- _Extrait fourni_:
15 000 personnes exigent que les responsables soient jugés

Le samedi 27 février, une grande manifestation a eu lieu à Fort-de-France pour exiger un procès des responsables de la gigantesque contamination des populations et du milieu naturel aux Antilles par un poison nommé chlordécone.

L’annonce par les juges de Paris d’une possible prescription des faits a suscité une énorme vague d’indignation et de colère dans la population antillaise.

Interrogé par le journal Le Monde, Raphael Constant, avocat du barreau de Martinique dresse un tableau saisissant de ce scandale judiciaire : « Treize ans après notre première plainte, l’affaire a été dépaysée à Paris - comme toujours - personne n’est mis en examen, nous apprenons que des pièces essentielles du dossier ont disparu et on voudrait nous faire croire que nous avons porté plainte trop tard !

à chaque fois qu’on a demandé à un ouvrier agricole de mettre du chlordécone au pied d’un bananier, et cela s’est produit de bien trop nombreuses fois depuis 1990, c’était un délit et cela doit être poursuivi ! Il s’agit de « mise en danger de la vie d’autrui» et « d’administration de substances nuisibles». Les gens qui l’ont fabriqué, ceux qui l’ont acheté, ceux qui l’ont vendu, tous savaient que c’était dangereux : il s’agit d’un empoisonnement et il doit être puni. Nous connaissons les responsables, tout le monde les connait.»

- _Données fournies_:
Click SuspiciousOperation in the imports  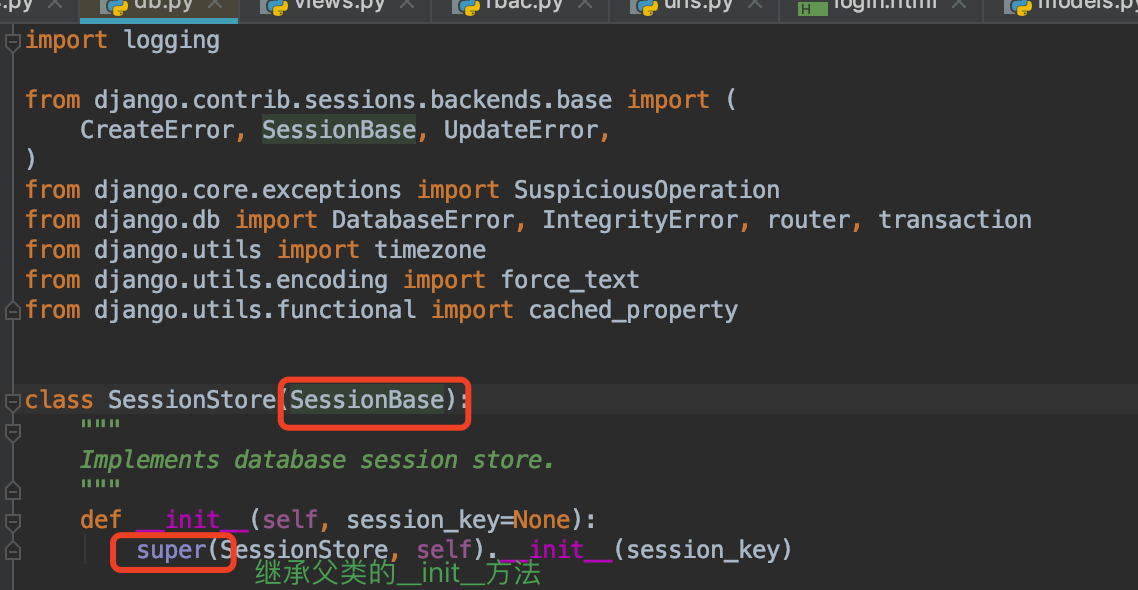tap(646, 190)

- _À faire_:
**a)** D'après l'avocat cité dans l'extrait sur le chlordécone, pourquoi ceux qui ont fabriqué, acheté ou vendu ce produit doivent-ils être punis ? Répondez en une à trois phrases.
**b)** Poursuivez l'extrait sur le chlordécone à partir de sa dernière phrase.

- _Résultats attendus_:
**a)** Selon l'avocat, tous ces gens savaient que le chlordécone était dangereux. Pour lui, il s'agit donc d'un empoisonnement, et un empoisonnement doit être puni.

**b)**
Des ressemblances frappantes avec le scandale judiciaire de l’amiante

Comme l’amiante, le chlordécone, insecticide utilisé durant plus de 20 ans contre le charançon dans les bananeraies, avait été présenté comme un produit-miracle.

Comme pour l’amiante, les dangers étaient connus de longue date : l’OMS l’avait classé en 1979 comme cancérogène probable.

Comme les industriels de l’amiante, les fabricants de ce pesticide connaissaient ses effets ravageurs sur la santé humaine et l’environnement. Le chlordécone avait été interdit aux USA dès 1975 et pourtant, aux Antilles, ses fabricants ont continué à le commercialiser, en pleine connaissance de cause, jusqu’à son interdiction à la vente en 1993 !

« Faut pas dire que c’est cancérIgène »

Une étude de Santé publique France de 2018 montre que plus de 9 Antillais sur 10 ont des traces de chlordécone dans le sang. Les Antilles ont un des taux de cancers de la prostate les plus élevés du monde. Ce produit est un reprotoxique. Mais les autorités ont cultivé le déni. En février 2019, Emmanuel Macron déclarait « Faut pas dire que c’est cancérigène », devant un parterre d’élus antillais reçus à l’Elysée qu’il incitait à ne pas « cultiver la peur ».

Aujourd’hui le ton a changé.  Le ministre de la Santé  admet que c’est « une vraie saloperie qui peut contaminer les milieux aquatiques, les sols, les denrées alimentaires » avec « un effet rémanent pendant 600 ans ».

Mais la justice est toujours aux abonnés absents. Une enquête pour « mise en danger de la vie d’autrui » a été ouverte en 2007. Comme pour l’amiante, elle a été confiée aux magistrats du pôle santé publique de Paris qui à ce jour n’ont procédé à aucune mise en examen. Ils ont réuni les parties civiles le 21 janvier pour leur annoncer une possible prescription de tous les dossiers, qui signerait la fin de l’enquête.